L’officier s’inclina silencieusement en signe d’assentiment.

— Le gouvernement chilien, monsieur, a été mal renseigné, continua le Kaw-djer. Comme tous les pays du monde, l’île Hoste a connu, il est vrai, des périodes troublées. Mais ses habitants ont su rétablir eux-mêmes l’ordre qui est actuellement parfait.

L’officier, qui paraissait embarrassé, ne répondit pas.

— Dans ces conditions, reprit le Kaw-djer, tout en étant reconnaissant à la République du Chili de ses intentions bienveillantes,
Tous deux étaient debout. » (page 461.)

je crois devoir décliner ses offres et vous prie de bien vouloir considérer votre mission comme terminée.

L’officier semblait de plus en plus embarrassé.

— Vos paroles, monsieur le Gouverneur, seront fidèlement transmises à mon gouvernement, dit-il, mais vous comprendrez que je ne puisse me soustraire, tant que je n’aurai pas sa réponse, à l’accomplissement des instructions qui m’ont été données.

— Instructions qui consistent ?…

— À installer sur l’île Hoste une garnison, qui, sous votre haute autorité et sous mon commandement direct, devra coopérer au rétablissement et au maintien de l’ordre.

— Fort bien ! dit le Kaw-djer. Mais, si je m’opposais par hasard à l’établissement de cette garnison ?… Vos instructions ont-elles prévu le cas ?

— Oui, monsieur le Gouverneur.

— Quelles sont-elles, dans cette hypothèse ?

— De passer outre.

— Par la force ?

— Au besoin par la force, mais je veux espérer que je n’en serai pas réduit à cette extrémité.

— Voilà qui est net, approuva le Kaw-djer sans s’émouvoir. À vrai dire, je m’attendais un peu à quelque chose de ce genre… N’importe ! la question est clairement posée. Vous admettrez, toutefois, que, dans une matière aussi grave, je ne veuille pas agir à la légère, et vous souffrirez par conséquent, je pense, que je prenne le temps de la réflexion.

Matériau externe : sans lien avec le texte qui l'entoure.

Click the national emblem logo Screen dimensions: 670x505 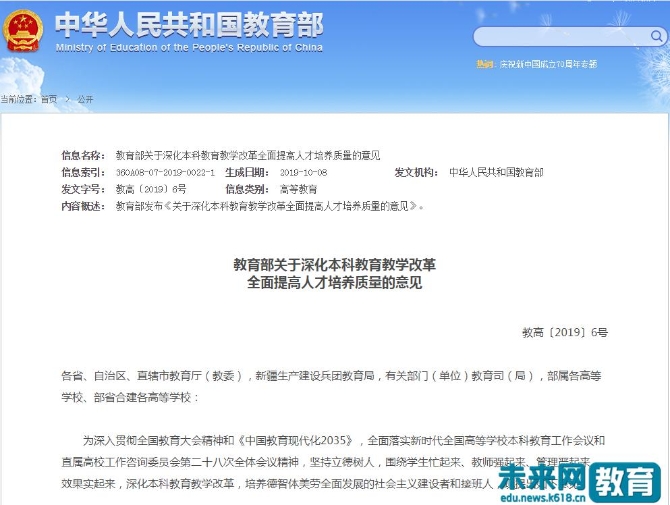tap(24, 31)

— J’attendrai donc, monsieur le Gouverneur, répondit l’officier, que vous me fassiez connaître votre décision.

Ayant de nouveau salué militairement, il pivota sur ses talons et se dirigea vers la porte. Mais cette porte était fermée et résista à ses efforts. Il se retourna vers le Kaw-djer.

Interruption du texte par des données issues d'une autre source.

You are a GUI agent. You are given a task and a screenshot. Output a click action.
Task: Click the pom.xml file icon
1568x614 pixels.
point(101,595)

— Suis-je tombé dans un guet-apens ? demanda-t-il d’un ton nerveux.

— Vous me permettrez de trouver la question plaisante, répondit ironiquement le Kaw-djer. Quel est celui de nous qui s’est rendu coupable d’un guet-apens ? Ne serait-ce pas celui qui, en pleine paix, a envahi, les armes à la main, un pays ami ?

L’officier rougit légèrement.

— Vous connaissez, monsieur le Gouverneur, dit-il avec une gêne évidente, la raison de ce qu’il vous plaît d’appeler une invasion. Ni mon gouvernement, ni moi-même ne pouvons être responsables de votre interprétation d’un événement des plus simples.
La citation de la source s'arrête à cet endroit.